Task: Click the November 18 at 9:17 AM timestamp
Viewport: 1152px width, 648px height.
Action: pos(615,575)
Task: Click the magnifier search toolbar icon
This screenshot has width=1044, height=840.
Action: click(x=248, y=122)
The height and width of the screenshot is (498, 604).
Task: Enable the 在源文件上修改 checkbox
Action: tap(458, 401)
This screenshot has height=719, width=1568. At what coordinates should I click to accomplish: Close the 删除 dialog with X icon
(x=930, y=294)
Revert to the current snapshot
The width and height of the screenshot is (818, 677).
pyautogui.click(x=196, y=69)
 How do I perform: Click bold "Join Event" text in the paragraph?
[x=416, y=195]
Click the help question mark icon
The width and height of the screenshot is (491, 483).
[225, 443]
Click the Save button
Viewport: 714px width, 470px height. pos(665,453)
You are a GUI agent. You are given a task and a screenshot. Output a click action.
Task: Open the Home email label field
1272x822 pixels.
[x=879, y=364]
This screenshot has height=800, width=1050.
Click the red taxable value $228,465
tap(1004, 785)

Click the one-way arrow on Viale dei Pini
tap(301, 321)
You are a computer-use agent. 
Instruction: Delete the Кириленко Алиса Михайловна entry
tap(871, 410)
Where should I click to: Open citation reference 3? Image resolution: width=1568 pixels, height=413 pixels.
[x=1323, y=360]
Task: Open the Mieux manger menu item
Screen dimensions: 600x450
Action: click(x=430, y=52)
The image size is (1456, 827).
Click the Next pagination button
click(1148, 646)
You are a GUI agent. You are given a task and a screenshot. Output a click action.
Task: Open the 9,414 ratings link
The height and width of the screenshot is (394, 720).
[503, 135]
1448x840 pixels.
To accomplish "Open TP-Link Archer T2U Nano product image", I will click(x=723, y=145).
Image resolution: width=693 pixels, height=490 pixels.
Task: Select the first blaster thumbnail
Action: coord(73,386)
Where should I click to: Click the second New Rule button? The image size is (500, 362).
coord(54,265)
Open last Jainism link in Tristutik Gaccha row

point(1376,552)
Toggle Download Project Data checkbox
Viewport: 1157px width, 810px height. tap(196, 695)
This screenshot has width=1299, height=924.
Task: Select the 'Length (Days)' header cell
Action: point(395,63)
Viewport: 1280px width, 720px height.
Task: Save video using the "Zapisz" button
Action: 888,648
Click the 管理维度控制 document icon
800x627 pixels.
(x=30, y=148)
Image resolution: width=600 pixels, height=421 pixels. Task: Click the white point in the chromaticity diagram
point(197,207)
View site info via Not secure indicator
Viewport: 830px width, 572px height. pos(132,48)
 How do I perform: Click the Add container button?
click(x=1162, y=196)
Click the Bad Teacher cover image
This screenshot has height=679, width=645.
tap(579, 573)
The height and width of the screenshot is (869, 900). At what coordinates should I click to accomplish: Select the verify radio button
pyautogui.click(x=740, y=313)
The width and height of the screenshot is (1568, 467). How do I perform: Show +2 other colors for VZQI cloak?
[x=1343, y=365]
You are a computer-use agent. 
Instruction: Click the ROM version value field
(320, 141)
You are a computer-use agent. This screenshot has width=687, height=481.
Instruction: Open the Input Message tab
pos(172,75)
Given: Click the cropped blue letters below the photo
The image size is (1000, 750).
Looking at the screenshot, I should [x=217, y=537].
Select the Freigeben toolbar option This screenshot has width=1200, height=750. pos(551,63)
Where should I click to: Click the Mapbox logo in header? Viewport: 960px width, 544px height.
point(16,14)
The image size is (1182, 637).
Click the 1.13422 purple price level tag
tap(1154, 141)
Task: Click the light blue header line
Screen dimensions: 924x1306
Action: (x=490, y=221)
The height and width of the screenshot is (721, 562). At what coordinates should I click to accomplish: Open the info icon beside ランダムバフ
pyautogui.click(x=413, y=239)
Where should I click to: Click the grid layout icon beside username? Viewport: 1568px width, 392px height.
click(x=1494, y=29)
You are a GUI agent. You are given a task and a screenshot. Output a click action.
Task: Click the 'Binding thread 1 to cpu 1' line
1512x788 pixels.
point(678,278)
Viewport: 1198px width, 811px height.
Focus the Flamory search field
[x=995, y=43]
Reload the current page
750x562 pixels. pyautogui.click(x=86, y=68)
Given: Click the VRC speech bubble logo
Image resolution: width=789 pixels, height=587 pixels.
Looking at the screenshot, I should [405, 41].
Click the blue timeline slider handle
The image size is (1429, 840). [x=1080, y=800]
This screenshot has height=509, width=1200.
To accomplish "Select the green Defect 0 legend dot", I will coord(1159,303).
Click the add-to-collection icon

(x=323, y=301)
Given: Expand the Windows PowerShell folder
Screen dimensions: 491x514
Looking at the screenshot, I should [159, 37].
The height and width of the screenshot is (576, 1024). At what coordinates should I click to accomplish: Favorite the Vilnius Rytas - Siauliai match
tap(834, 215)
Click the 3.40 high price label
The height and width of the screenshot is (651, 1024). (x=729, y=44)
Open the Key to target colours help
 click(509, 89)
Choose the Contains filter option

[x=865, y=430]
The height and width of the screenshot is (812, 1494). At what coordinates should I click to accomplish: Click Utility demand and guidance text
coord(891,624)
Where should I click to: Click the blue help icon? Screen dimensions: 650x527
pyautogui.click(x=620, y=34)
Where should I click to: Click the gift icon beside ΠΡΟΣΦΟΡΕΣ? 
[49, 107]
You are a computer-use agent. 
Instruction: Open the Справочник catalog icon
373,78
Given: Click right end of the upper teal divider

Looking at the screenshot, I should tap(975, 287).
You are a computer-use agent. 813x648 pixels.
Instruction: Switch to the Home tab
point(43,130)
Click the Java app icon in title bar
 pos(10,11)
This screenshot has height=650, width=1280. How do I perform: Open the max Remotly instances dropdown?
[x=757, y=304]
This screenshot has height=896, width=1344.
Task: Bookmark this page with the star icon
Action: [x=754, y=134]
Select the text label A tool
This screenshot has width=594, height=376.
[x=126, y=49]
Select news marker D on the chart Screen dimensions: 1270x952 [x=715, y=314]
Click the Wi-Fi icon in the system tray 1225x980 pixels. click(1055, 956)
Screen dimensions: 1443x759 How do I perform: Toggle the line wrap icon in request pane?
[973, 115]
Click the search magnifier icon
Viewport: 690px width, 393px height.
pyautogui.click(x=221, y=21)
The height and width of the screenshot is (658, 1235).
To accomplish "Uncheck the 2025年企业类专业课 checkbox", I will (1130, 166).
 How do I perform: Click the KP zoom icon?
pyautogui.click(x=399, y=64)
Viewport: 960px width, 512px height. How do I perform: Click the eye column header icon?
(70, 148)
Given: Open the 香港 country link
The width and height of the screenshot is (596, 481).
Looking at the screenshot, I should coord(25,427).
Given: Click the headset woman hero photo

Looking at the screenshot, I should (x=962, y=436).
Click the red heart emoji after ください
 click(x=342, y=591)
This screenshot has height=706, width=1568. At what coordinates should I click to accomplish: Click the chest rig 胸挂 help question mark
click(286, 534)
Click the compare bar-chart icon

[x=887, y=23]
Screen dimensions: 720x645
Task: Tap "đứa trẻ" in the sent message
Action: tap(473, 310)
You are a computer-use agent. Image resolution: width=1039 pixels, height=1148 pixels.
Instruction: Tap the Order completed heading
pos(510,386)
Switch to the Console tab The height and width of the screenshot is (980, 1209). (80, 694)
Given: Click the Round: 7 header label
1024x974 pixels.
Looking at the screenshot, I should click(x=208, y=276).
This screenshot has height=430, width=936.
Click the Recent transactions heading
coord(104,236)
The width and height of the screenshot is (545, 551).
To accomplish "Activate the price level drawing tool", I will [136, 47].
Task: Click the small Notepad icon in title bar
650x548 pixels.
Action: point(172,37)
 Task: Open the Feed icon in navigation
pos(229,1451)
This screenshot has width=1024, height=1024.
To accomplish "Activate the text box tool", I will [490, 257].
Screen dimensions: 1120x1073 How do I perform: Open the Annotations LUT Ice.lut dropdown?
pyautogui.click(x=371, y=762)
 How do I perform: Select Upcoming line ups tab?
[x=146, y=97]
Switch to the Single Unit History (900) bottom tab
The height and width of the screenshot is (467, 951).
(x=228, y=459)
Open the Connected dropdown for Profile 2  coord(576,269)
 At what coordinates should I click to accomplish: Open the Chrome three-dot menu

•••••

WORK INSTRUCTION: Show every line of the data in which the word "Activate" appears.

TASK RESULT:
To accomplish "Activate the price level drawing tool", I will [136, 47].
To accomplish "Activate the text box tool", I will [490, 257].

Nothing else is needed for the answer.